=== Data records ===
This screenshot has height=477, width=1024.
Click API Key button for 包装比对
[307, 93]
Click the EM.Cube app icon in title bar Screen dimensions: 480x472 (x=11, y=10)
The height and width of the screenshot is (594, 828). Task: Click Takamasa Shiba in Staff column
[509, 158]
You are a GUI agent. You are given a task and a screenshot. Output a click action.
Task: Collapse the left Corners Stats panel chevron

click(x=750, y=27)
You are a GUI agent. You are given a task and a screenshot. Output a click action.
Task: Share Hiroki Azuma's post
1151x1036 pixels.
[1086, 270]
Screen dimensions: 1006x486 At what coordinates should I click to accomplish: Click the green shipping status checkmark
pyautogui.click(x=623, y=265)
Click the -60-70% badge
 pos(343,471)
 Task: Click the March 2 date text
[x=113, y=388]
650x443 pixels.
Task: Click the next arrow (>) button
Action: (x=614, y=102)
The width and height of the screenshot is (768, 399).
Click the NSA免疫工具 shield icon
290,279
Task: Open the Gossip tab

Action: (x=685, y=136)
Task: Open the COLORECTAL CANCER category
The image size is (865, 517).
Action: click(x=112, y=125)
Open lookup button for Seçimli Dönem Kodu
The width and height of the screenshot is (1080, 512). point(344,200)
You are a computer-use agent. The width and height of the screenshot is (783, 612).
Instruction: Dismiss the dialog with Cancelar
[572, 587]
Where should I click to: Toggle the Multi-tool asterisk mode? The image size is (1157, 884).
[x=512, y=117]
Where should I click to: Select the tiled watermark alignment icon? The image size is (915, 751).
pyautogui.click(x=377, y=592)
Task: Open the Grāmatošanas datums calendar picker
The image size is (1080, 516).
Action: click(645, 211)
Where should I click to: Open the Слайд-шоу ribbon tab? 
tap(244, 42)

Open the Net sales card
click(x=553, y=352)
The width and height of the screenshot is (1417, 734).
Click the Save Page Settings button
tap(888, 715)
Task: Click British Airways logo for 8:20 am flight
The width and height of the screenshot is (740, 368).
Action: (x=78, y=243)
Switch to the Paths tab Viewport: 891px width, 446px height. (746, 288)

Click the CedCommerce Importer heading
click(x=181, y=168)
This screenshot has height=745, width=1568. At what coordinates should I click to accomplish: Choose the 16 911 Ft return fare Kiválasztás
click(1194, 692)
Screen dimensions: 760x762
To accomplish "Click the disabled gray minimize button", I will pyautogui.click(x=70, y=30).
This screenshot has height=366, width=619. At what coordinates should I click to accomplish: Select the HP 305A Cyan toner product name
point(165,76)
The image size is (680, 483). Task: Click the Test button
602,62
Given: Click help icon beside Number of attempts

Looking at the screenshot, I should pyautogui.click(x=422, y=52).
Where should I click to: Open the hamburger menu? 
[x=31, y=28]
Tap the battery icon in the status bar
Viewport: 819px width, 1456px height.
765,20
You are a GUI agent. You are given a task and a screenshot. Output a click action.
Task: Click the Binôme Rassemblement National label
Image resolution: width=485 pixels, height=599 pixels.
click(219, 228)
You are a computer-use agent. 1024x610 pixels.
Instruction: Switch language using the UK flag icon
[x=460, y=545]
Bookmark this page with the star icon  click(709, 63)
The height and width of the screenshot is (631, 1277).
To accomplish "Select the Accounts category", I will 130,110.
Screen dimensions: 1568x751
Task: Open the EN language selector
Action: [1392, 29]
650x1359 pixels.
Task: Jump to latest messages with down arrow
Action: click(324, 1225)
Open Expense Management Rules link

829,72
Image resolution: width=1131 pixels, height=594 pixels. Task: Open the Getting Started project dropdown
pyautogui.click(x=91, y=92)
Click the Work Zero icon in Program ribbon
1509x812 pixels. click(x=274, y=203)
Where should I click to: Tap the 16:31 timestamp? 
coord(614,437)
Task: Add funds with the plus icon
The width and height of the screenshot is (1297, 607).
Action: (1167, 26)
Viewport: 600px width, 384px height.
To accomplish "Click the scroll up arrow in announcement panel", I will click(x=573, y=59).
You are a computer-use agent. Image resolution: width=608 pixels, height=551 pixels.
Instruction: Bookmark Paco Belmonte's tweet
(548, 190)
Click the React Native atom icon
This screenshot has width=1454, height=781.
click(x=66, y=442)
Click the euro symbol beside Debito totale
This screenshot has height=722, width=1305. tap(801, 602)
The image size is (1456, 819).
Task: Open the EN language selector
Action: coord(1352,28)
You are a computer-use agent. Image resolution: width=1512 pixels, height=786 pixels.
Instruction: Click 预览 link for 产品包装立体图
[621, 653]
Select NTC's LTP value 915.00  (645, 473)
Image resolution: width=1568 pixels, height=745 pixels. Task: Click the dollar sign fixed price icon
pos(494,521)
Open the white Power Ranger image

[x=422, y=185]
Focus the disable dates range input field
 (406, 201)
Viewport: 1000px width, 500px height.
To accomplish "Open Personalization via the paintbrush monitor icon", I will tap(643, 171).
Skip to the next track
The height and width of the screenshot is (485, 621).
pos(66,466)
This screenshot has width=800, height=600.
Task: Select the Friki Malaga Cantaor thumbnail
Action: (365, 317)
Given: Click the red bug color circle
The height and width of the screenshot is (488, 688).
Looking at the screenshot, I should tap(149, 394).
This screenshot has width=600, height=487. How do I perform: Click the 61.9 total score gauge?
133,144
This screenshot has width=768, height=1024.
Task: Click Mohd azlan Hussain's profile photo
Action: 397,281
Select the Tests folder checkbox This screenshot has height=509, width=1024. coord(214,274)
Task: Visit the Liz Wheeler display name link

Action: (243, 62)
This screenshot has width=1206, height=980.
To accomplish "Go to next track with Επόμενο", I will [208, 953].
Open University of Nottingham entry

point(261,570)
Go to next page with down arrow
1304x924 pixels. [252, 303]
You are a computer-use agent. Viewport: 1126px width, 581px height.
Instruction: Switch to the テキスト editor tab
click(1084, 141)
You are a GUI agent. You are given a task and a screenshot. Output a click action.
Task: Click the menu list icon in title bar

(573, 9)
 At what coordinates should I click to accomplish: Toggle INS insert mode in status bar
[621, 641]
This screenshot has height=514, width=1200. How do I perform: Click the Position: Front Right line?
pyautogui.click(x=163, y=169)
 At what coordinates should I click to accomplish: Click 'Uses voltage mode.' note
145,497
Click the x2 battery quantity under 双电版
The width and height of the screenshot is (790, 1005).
===
Work task - Reproduce the lines of the entries above from the one with "Tap the battery icon in the status bar" to the one with "You are a computer-use agent. 1024x610", both included, exactly and without any other line.

Answer area -
Tap the battery icon in the status bar
Viewport: 819px width, 1456px height.
765,20
You are a GUI agent. You are given a task and a screenshot. Output a click action.
Task: Click the Binôme Rassemblement National label
Image resolution: width=485 pixels, height=599 pixels.
click(219, 228)
You are a computer-use agent. 1024x610 pixels.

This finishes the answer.